Elle sera non loin enfin en 1976 quand Juvet rencontre un jeune parolier, Jean-Michel Jarre, avec qui il demande dans la nuit parisienne: "Où sont les femmes?". Avec un sacré succès.
Rumpelstilz avec Polo Hofer
"Teddy Bär" (1976)
Héraults du rock bernois, Rumpelstilz et leur chanteur Polo Hofer, première star de rock suisse, ont failli conquérir l'Allemagne avec leur titre "Teddy Bär".
Fondé en 1971 par le pianiste Hanery Amman et le chanteur Polo Hofer, Rumpelstilz se produit au Montreux Jazz Festival grâce à un premier 33 tours intitulé "Vogelfuetter". Une première pour un groupe qui chante exclusivement en dialecte bernois.
Mais leur premier véritable succès, "Teddy Bär", est inclus sur le disque "Füf Narre im Charre (Cinq fous dans une charrette)", paru en 1976 et écoulé à 25'000 exemplaires en trois mois.
Les Aiglons
"Stalactite" (1963)
A l'aube des années 1960, le rock'n'roll balbutie en Suisse et Les Aiglons en deviennent un solide fer de lance avec leur tube "Stalactite".
Fondé par le guitariste Leon Francioli, l'organiste Jean-Marc Blanc et le batteur Christian Schlatter en 1961, ils sont les ombres lausannoises des Shadows, le groupe instrumental à succès. La guitare électrique est l'étoile montante de ce rock'n'roll qu'on consomme en Suisse surtout dans des concours nationaux d'orchestres! Les Aiglons gagnent la Coupe suisse des orchestres de rock à Renens, avant de monter à Paris pour se faire remarquer sur la scène du Golf-Drouot.
Bingo!

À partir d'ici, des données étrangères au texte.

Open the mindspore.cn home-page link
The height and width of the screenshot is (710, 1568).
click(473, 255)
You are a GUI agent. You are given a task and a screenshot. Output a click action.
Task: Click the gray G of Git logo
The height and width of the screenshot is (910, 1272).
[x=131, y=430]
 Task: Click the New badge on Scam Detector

Eddie Barclay, le producteur parisien jamais en retard d'un bon coup, sort le 45 tours des Lausannois sur le label Golf-Drouot en 1963 et "Stalactite" fait le tour du monde, y compris aux Etats-Unis sous le nom "The Eagles".
Hanns In der Gand
"Gilberte de Courgenay" (1915)
Dans le Jura, durant la Première Guerre mondiale, une serveuse de bistrot est devenue une héroïne nationale.

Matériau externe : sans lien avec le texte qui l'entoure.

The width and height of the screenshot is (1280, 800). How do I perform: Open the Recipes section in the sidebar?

Une compagnie de l'armée suisse doit passer Noël au front dans le village de Courgenay. Gilberte, la serveuse du bistrot de la gare, leur prépare une fête de Noël. Tous succombent à son charme, y compris le cannonier Hasler, qui lui dédie cet hymne au grand dam de sa fiancée qui lui rend une visite surprise.
La vraie Gilberte a bel et bien existé. Elle servait à l'hôtel de la gare que tenaient ses parents pendant la Première Guerre mondiale. Trois soldats de l'Entlebuch composent pour le réveillon en 1915 une chanson en l'honneur de leur serveuse favorite. Le troubadour Hanns In der Gand (1882-1947) a rapporté cette chanson populaire des soldats dans son recueil.
Aujourd'hui encore, on la chante dans les casernes où retentit son fameux refrain:
"C'est la petite Gilberte, Gilbert' de Courgenay; elle cherche ses trois cent mille soldats et tous ces officiers. C'est la petite Gilberte, Gilberte de Courgenay: elle pleure maintenant pour toute la Suisse et toute l'armée".